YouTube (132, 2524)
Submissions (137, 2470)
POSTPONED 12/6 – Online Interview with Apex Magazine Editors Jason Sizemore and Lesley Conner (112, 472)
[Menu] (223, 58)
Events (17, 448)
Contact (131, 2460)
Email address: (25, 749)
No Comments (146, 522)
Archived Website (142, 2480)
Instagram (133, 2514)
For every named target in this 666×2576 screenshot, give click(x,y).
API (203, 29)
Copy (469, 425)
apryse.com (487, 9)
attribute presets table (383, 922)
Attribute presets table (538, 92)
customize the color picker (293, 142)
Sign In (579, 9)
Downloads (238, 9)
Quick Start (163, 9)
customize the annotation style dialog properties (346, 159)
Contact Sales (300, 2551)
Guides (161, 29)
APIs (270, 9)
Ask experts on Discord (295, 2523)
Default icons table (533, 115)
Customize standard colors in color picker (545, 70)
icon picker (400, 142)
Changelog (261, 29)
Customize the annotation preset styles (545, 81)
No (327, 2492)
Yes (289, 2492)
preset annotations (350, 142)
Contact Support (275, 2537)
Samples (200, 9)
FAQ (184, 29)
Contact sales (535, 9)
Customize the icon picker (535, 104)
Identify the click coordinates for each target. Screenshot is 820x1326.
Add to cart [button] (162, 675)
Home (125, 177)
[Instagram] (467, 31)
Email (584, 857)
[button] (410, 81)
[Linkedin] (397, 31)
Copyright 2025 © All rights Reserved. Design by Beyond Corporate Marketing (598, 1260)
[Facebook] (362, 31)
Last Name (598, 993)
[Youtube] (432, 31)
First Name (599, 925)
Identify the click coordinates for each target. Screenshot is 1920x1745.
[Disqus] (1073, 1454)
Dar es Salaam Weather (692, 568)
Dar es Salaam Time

····················

#### What you have to do:
Please quote the records above exactly, without skipping a line.

#### Solution:
YouTube (132, 2524)
Submissions (137, 2470)
POSTPONED 12/6 – Online Interview with Apex Magazine Editors Jason Sizemore and Lesley Conner (112, 472)
[Menu] (223, 58)
Events (17, 448)
Contact (131, 2460)
Email address: (25, 749)
No Comments (146, 522)
Archived Website (142, 2480)
Instagram (133, 2514)
For every named target in this 666×2576 screenshot, give click(x,y).
API (203, 29)
Copy (469, 425)
apryse.com (487, 9)
attribute presets table (383, 922)
Attribute presets table (538, 92)
customize the color picker (293, 142)
Sign In (579, 9)
Downloads (238, 9)
Quick Start (163, 9)
customize the annotation style dialog properties (346, 159)
Contact Sales (300, 2551)
Guides (161, 29)
APIs (270, 9)
Ask experts on Discord (295, 2523)
Default icons table (533, 115)
Customize standard colors in color picker (545, 70)
icon picker (400, 142)
Changelog (261, 29)
Customize the annotation preset styles (545, 81)
No (327, 2492)
Yes (289, 2492)
preset annotations (350, 142)
Contact Support (275, 2537)
Samples (200, 9)
FAQ (184, 29)
Contact sales (535, 9)
Customize the icon picker (535, 104)
Identify the click coordinates for each target. Screenshot is 820x1326.
Add to cart [button] (162, 675)
Home (125, 177)
[Instagram] (467, 31)
Email (584, 857)
[button] (410, 81)
[Linkedin] (397, 31)
Copyright 2025 © All rights Reserved. Design by Beyond Corporate Marketing (598, 1260)
[Facebook] (362, 31)
Last Name (598, 993)
[Youtube] (432, 31)
First Name (599, 925)
Identify the click coordinates for each target. Screenshot is 1920x1745.
[Disqus] (1073, 1454)
Dar es Salaam Weather (692, 568)
Dar es Salaam Time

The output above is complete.